Dava, 2/B madde kapsamında olmayan taşınmazın, 2/B kapsamına alınarak şagil tespiti yapılması istemine ilişkindir.
Çekişmeli taşınmazın bulunduğu yerde 1948 yılında 3116 sayılı Kanuna göre orman kadastrosu, 2008 yılında 3402 sayılı Kanunun 5304 sayılı Kanunla değişik 4. maddesi kapsamında 2/B madde çalışmaları yapılmış, ancak 762 numaralı orman parselinin davalı olması nedeniyle, bu çalışma sonradan iptal edilmiş ve 20/03/2014 tarihinde 1 ay süre ile ilân edilmiştir.
İncelenen dosya kapsamına, kararın dayandığı gerekçeye, uzman bilirkişi raporuna göre, yörede orman sınırlamasının 1948 yılında yapılarak kesinleştiği, çekişmeli taşınmazın 762 sayılı, kesinleşmiş ve tapu kütüğüne aktarılmış orman parseli içinde kaldığı, sonradan yapılan 2/B madde uygulaması ile H.. adına orman sınırları dışına çıkarılmadığı, öncesi Devlet Ormanı olan bir yer, 2/B uygulaması ile ancak H… adına orman sınırı dışına çıkarılabileceğinden, gerçek kişilerin bu gibi yerlerin kendileri adına orman sınırları dışına çıkartılmasını talep etmekte hukukî yararları bulunmadığı gibi, halen tahdit içinde olan böyle bir yerin, hangi nedenle olursa olsun orman sınırları dışına çıkartılması için idareyi zorlayıcı nitelikte açtıkları davanın da dinlenme olanağı bulunmadığı belirlenerek davanın reddine karar verilmesinde bir isabetsizlik bulunmamaktadır.

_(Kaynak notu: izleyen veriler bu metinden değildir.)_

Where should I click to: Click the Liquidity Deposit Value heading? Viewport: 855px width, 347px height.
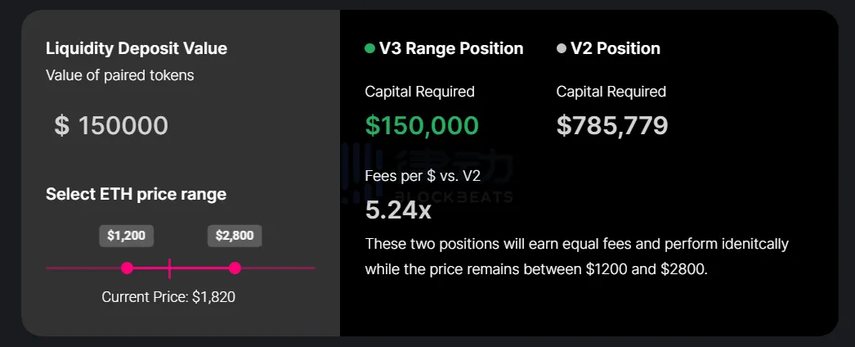(x=137, y=49)
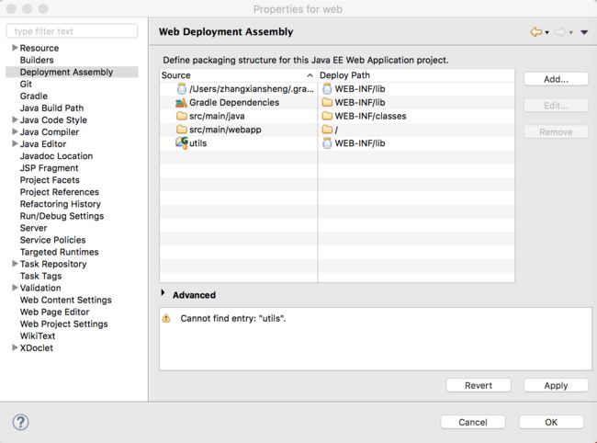Click the WEB-INF/classes folder icon
Viewport: 597px width, 443px height.
click(x=327, y=117)
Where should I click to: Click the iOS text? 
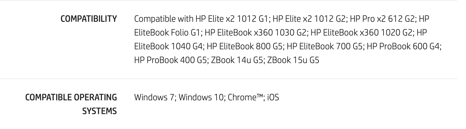(273, 97)
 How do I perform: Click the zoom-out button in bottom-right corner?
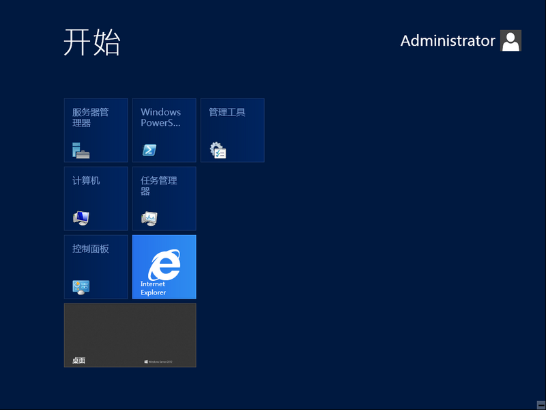click(x=540, y=404)
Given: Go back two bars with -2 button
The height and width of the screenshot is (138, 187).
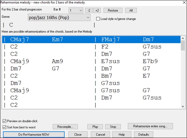Looking at the screenshot, I should 89,10.
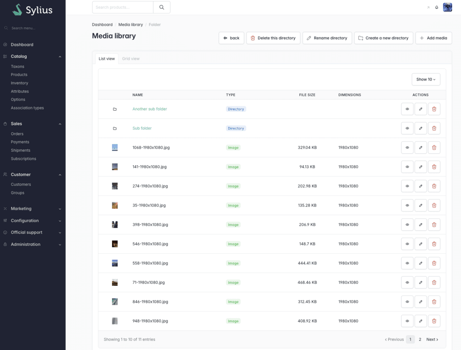Click the user avatar in top bar
461x350 pixels.
pyautogui.click(x=448, y=7)
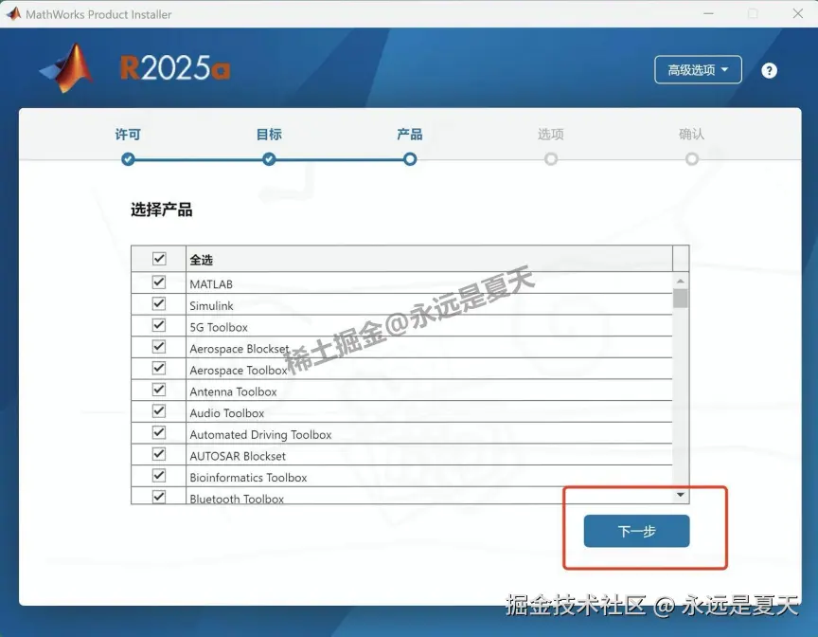818x637 pixels.
Task: Uncheck the Aerospace Blockset checkbox
Action: [x=158, y=345]
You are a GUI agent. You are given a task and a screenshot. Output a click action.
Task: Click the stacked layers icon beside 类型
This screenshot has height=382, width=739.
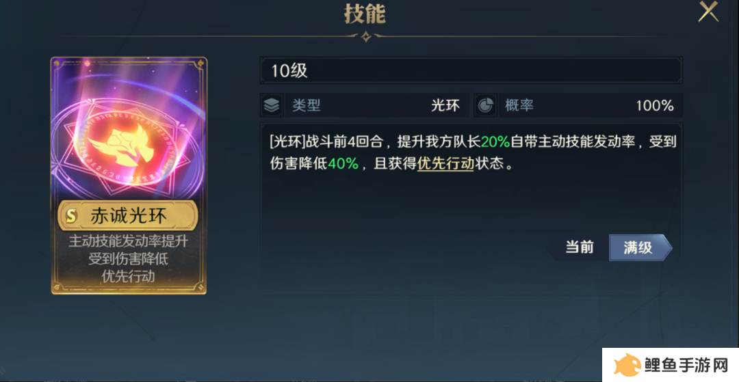tap(272, 105)
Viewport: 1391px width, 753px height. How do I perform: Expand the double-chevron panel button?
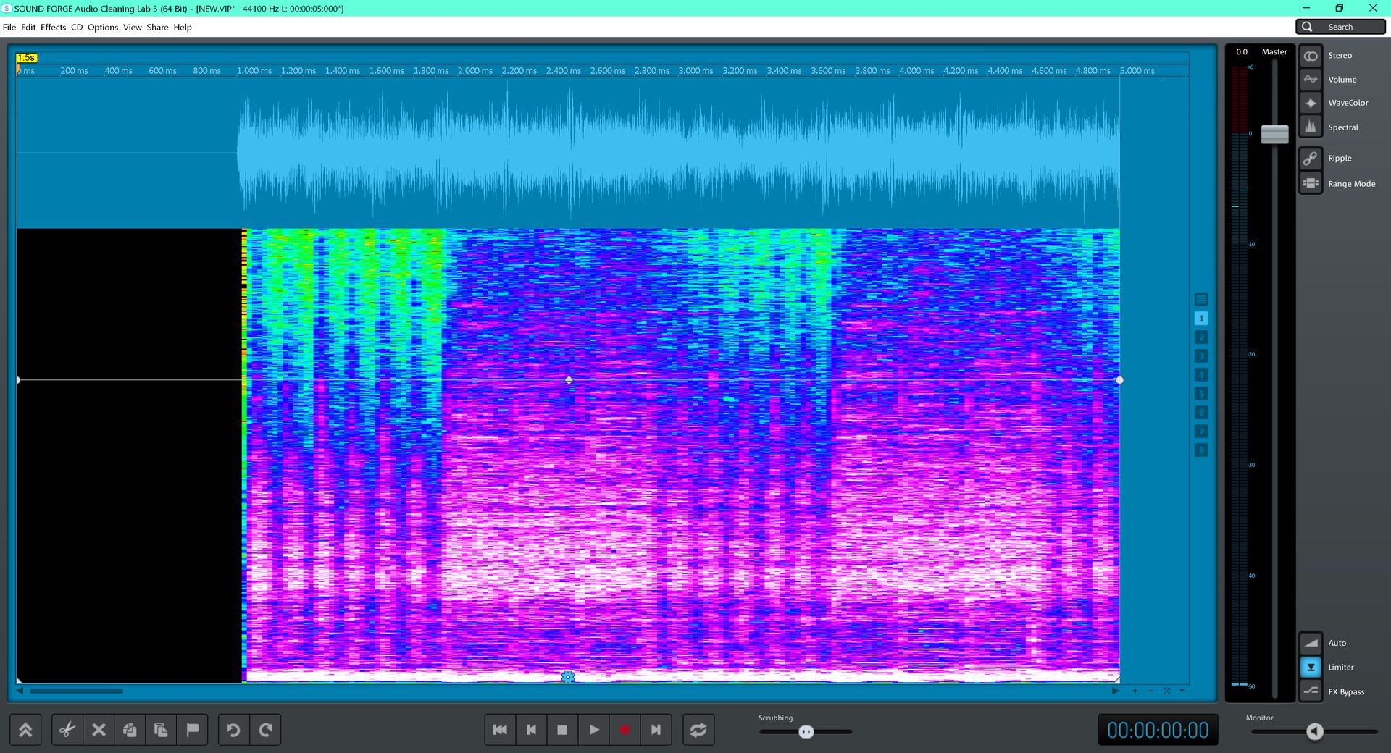(x=25, y=730)
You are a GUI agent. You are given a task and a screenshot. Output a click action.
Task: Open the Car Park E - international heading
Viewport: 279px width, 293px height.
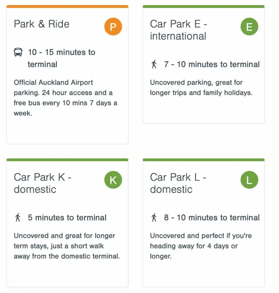pos(179,30)
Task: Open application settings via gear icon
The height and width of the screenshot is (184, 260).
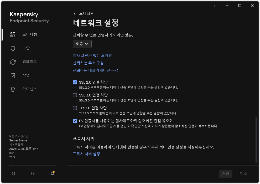Action: pos(13,173)
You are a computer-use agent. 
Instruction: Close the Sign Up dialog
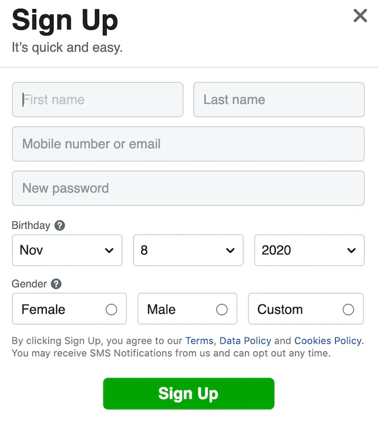pyautogui.click(x=360, y=16)
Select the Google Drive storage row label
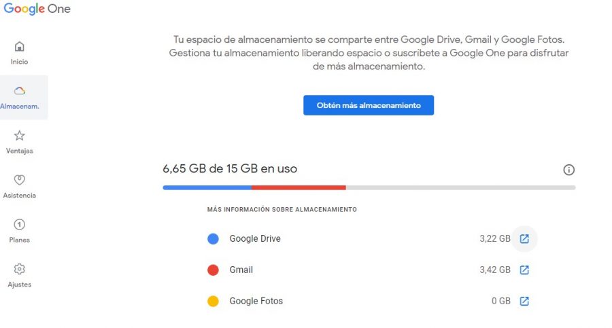 point(255,239)
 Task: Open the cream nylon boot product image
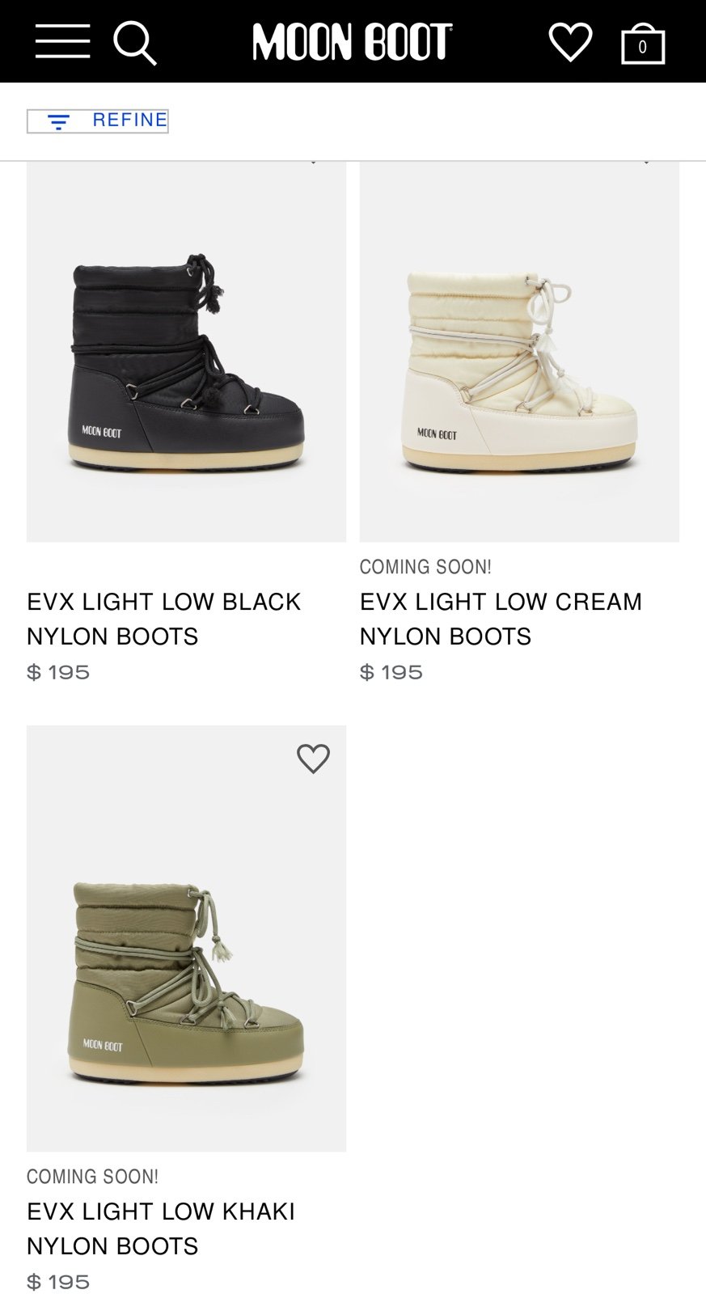(x=519, y=352)
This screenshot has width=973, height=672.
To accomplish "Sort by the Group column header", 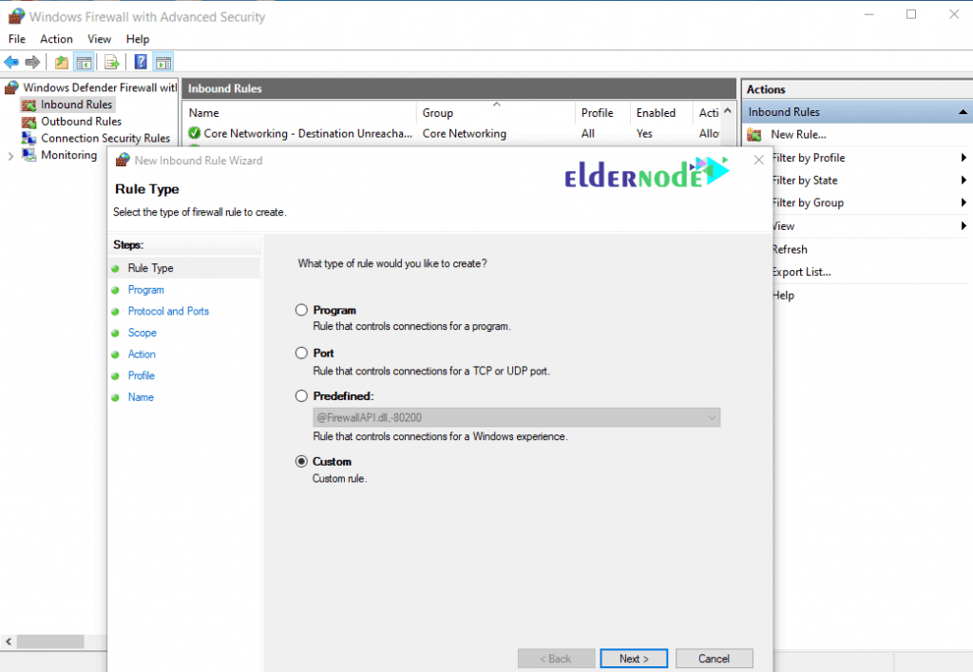I will 437,112.
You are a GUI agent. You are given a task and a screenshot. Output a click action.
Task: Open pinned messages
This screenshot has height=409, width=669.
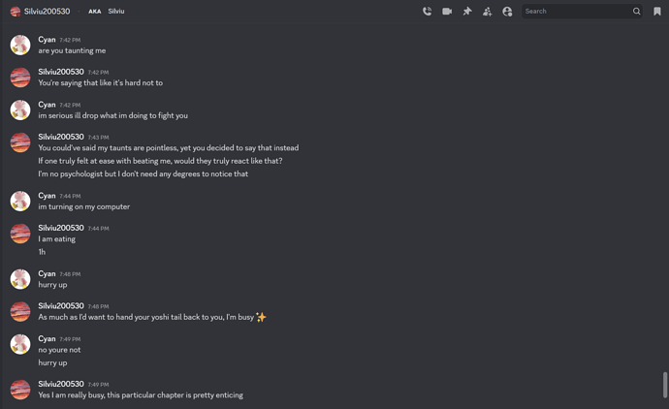467,12
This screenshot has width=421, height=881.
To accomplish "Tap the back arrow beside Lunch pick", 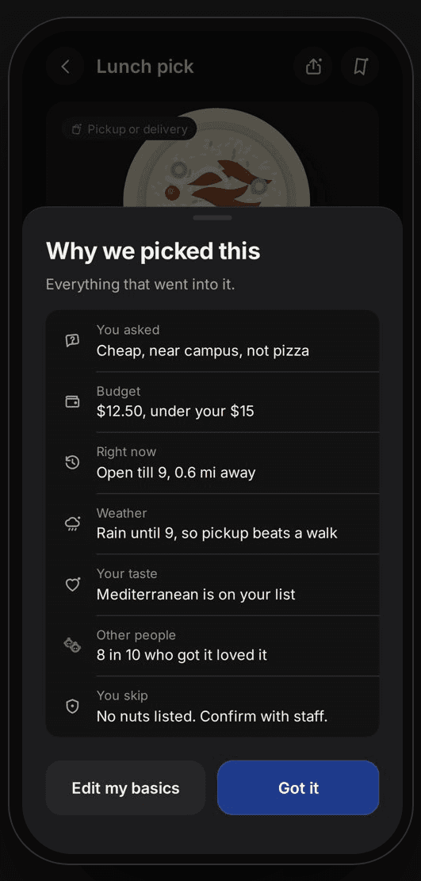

Ancak, ret sebebi ortak olan davalıların tümü aleyhine tek vekâlet ücretine hükmedilmesi gerekirken, O.. Y.. ve H.. vekilleri lehine ayrı ayrı vekâlet ücreti takdir edilmiş olması doğru değil ise de, bu yanılgının giderilmesi hükmün bozulmasını ve yeniden yargılama yapılmasını gerektirmediğinden hükmün düzeltilerek onanması uygun görülmüştür. Bu nedenle, hükmün 5 ve 6. paragraflarının hükümden çıkarılarak, yerine “Davalı O.. Y.. ve H… kendilerini vekil ile temsil ettirdiklerinden 3402 sayılı Kadastro Kanununun 31. maddesi gereğince takdir edilen 300.- TL vekâlet ücretinin davacıdan tahsili ile davalılara verilmesine” cümlesi yazılmak suretiyle düzeltilmesine ve hükmün 6100 sayılı Kanunun geçici 3. maddesi atfıyla HUMK’nın 438/7. maddesine göre düzeltilmiş bu şekliyle ONANMASINA, temyiz harcının istek halinde iadesine 18/01/2016 günü oy birliği ile karar verildi.